Here are the parallels:

Step one, that initial excuse for renting a three bedroom apartment because the walk-in closet fits a full-sized bed (for the extra roommate), kind-of, has been upgraded (along with you) into a three-story Victorian in a suburb of Boston. Now we’re getting serious. A leaky faucet and a failed kitchen triangle is no longer the fault of the degenerate landlord…because you are the degenerate landlord.

Step two, find the design build dream team and, yup, get hitched. Perfectly matched? Well, we’re going to make a mess. And sometimes we’ll think we are all totally on the same page, but you’ll be thinking that the fact that we made a mess means we don’t understand you and we’ll be thinking that the fact that we made a mess means we are totally committed to you so what’s the big deal anyway?

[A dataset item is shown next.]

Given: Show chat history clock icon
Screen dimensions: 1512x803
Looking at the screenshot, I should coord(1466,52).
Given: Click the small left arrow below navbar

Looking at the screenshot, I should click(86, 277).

Step three, you’ll decide you want this over and you want to move to Tahiti or you want us to move to Tahiti…but someone is moving. Today. That’s it. We’re done. This is too hard. How did anyone think this was a good idea in the first place.

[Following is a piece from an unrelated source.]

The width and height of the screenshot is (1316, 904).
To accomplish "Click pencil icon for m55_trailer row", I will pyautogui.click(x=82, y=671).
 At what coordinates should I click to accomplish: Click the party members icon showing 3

Step four, something miraculous happens. It’s beautiful and meaningful. Everything you poured your heart into becomes tangible and real. It matters. It’s a truth. You can brag about it and toast to it and act like it was no big deal just your continued luck in life…sweat, sweat, sweat, breath, breath, breath.

Love, love, love. Always. Because the things that do matter in life we want to run to and run from constantly. Isn’t it funny? I think it’s because we don’t want to fail. We don’t want our kids to fail. I don’t want my clients to feel failure. Idealism holds our brains captive and we are unforgiving of the natural human process of growth, discomfort and downright ugly days. It’s okay. But don’t forget:

“the real truth, the thing we must be most afraid of is the destructive power of absolute beliefs- that we can know anything conclusively, absolutely- whether we are compelled to it by anger, fear, righteousness, injustice, indignation. As soon as you start believing in the absolute, you stop believing in human beings, as mad and as tragic as they are…in all their complexity, their otherness, their intractable reality…the only commitment any of have is to other people.”
– Bryan Cranston character in Broadway’s Network.

We like the humanity of our work. The idealism. And the commitment to other people as mad and as tragic as we all may be. It’s why any of us were able to live in that three bedroom with
five roommates to begin with. Because love is crazy and because sometimes we start things that are so terrifyingly profound we must simply believe in each other.

Thirteen years down…a lot more to go.